Physical characteristics
- Source: north of Weyburn
- • location: Saskatchewan
- • coordinates: 49°49′53″N 103°47′46″W﻿ / ﻿49.83139°N 103.79611°W
- Mouth: Assiniboine River
- • location: Manitoba, Canada
- • coordinates: 49°39′54″N 99°34′07″W﻿ / ﻿49.66500°N 99.56861°W
- Length: 700 km (430 mi)
- Basin size: 61,000 km^{2} (24,000 sq mi)
- • location: Weyburn, SK; river mile 97.9 (river kilometre 157.6)

Basin features
- River system: Red River drainage basin
- • left: Antler
- • right: Gainsborough

= Souris River =

River in Canada and the United States

The Souris River (/ˈsʊərɪs/; rivière Souris) or Mouse River (as it is alternatively known in the U.S., a translation of its French name) is a river in central North America. Approximately 700 km in length, it drains about 61100 km2 of land in Canada and the United States.

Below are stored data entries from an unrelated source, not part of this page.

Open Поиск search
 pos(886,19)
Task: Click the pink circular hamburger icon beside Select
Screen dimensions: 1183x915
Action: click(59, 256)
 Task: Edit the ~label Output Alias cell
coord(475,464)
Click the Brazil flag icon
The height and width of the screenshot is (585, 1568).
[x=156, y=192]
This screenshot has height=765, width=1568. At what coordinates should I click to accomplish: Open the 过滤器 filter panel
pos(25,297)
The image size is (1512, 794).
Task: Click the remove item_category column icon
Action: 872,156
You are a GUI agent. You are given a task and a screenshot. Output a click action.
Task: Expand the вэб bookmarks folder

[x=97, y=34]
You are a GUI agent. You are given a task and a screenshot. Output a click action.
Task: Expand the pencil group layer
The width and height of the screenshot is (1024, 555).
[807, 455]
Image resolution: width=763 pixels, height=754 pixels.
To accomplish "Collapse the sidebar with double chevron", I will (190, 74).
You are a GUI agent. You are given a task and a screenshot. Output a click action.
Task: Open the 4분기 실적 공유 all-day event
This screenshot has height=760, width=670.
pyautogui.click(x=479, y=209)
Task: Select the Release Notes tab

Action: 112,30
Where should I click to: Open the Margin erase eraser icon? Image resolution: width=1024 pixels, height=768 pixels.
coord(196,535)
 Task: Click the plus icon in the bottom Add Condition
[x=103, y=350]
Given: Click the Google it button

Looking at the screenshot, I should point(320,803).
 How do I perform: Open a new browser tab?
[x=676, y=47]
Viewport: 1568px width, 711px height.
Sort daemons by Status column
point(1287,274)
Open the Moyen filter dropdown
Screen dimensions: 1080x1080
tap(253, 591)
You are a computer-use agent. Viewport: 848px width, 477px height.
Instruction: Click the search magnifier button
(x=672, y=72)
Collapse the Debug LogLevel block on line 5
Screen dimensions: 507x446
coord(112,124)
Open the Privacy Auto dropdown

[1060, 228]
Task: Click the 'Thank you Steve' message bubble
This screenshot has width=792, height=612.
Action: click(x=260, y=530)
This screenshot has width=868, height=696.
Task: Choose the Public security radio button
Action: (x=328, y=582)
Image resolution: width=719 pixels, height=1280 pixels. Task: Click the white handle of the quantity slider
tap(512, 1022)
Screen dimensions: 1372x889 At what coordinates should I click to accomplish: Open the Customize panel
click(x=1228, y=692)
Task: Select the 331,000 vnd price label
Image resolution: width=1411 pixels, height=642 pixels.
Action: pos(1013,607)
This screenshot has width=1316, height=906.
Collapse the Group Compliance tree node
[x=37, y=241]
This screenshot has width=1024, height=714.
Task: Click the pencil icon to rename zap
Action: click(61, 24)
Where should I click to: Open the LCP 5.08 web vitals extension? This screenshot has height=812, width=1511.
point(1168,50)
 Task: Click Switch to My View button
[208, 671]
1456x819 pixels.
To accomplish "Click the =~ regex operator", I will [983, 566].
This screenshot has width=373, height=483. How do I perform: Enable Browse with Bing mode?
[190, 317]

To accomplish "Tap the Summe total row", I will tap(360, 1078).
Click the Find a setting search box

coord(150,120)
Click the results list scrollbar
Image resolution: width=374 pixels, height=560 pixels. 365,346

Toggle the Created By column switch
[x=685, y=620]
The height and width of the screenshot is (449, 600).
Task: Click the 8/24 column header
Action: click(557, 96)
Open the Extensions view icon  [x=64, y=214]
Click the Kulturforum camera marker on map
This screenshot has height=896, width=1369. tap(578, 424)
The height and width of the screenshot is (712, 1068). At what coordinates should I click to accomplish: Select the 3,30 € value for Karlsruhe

Rising in southeastern Saskatchewan in the Yellow Grass Marshes north of Weyburn, the river wanders southeast into the U.S. through North Dakota beyond Minot to its most southern point at Velva, and then back north into Canada in southwestern Manitoba. The primary tributary in the U.S. is the Des Lacs River; the confluence is at Burlington, a few miles northwest of central Minot.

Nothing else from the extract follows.